Assignment 2 Lazy KD-Tree
Julie Tung
Date submitted: 26 Apr 2006
Code emailed: 26 Apr 2006
General Strategy
The general strategy of my implementation is that at the beginning, I don't really build any of the kd-tree (I build only to depth 1, which builds one interior node and two lazy nodes). Then, as it goes into rendering mode, when the Intersect routine gets called, every time it hits a lazy node, it runs the function that either splits that node into two interior nodes or creates a leaf node, and then it goes back to the regular Intersect routine, which can handle both interior and leaf nodes.
Storage strategies
A lot of temporary storage is needed (to store edges and the prims0 and prims1 arrays) for the splitting that occurs during the rendering stage now, because it's building the kd-tree lazily. At first I just allocated the exact size that I needed for each of these data structures, used them in the split, and then freed them. However, since this was done for every time a lazy node was split into an interior node, this became extremely time-wasting.
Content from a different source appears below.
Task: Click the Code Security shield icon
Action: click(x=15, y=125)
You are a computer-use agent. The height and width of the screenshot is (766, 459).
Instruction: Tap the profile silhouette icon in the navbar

Instead, I created global temporary data structures, first initializing them to a particular size. Before each use, I check to make sure the size is sufficient; if so, I proceed, if not, then I reallocate the structures and delete the old ones. Using this scheme, the structures are reallocated very few times, and we just keep reusing the same space, although we're frequently holding more space than we need, it's worth it to avoid the malloc/free costs each time. Also, since the data structures are global, all the kd-trees can share this same temporary storage. This temporary storage optimization saved my rendering time about 20% on the killeroos-1 image.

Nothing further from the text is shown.